→ Try it: Given the records underneath, please repeat exactly the lines from the line with "Open the Grundlegende Daten tab" through the line with "Task: Open the Users & Groups tab", passing over any picture.

→ Provided data:

::::::::::

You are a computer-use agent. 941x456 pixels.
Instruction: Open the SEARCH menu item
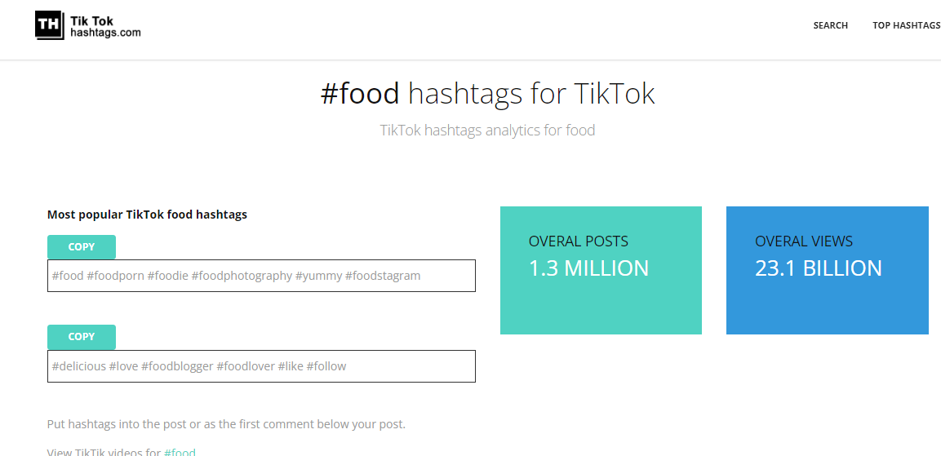click(x=830, y=25)
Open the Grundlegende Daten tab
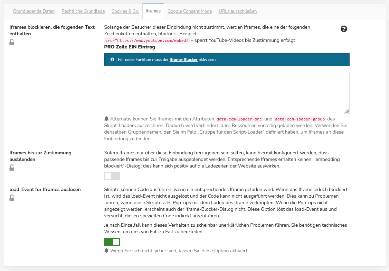 point(34,11)
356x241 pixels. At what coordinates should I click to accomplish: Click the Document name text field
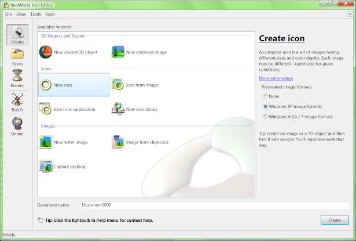(x=214, y=205)
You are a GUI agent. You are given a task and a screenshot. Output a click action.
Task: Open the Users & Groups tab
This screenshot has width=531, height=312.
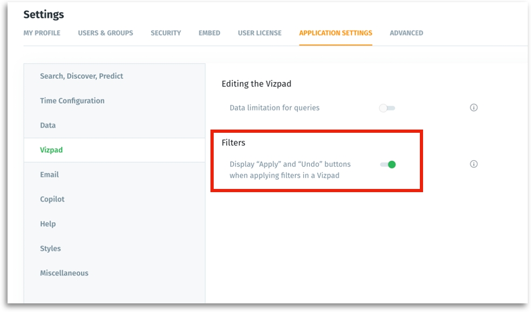[105, 33]
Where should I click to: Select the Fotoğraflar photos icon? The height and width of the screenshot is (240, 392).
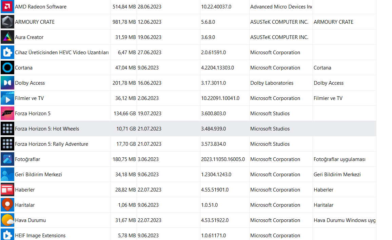point(7,159)
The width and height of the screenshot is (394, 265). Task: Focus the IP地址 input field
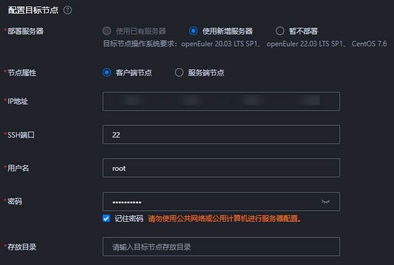point(221,101)
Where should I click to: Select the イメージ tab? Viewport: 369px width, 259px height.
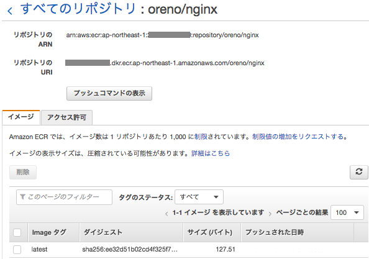point(21,117)
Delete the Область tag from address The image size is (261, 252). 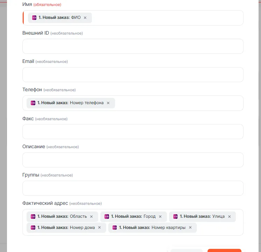tap(92, 217)
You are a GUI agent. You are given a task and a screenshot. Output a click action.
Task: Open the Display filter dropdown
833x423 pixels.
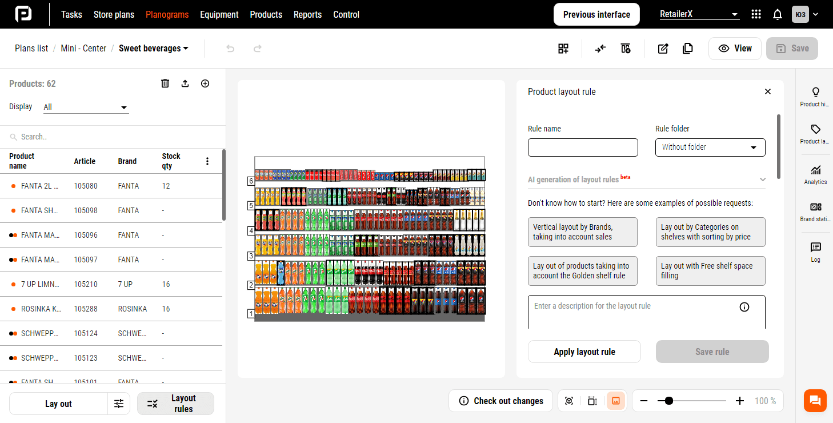(x=86, y=107)
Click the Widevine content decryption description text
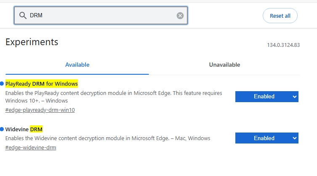Viewport: 317px width, 176px height. 107,138
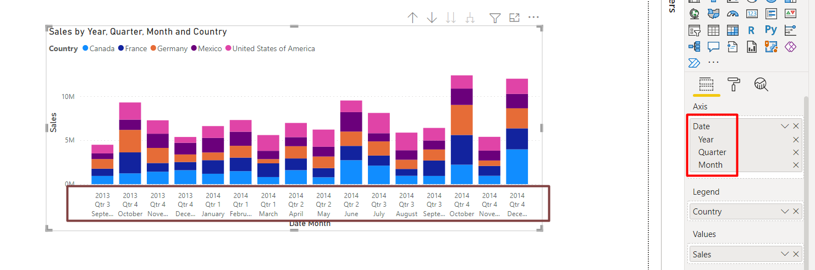Select the R script visual icon
The height and width of the screenshot is (270, 815).
[751, 30]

::::::::::

→ Output of the task:
Open the Grundlegende Daten tab
 point(34,11)
356x241 pixels. At what coordinates should I click to accomplish: Click the Document name text field
(x=214, y=205)
You are a GUI agent. You are given a task and a screenshot. Output a click action.
Task: Open the Users & Groups tab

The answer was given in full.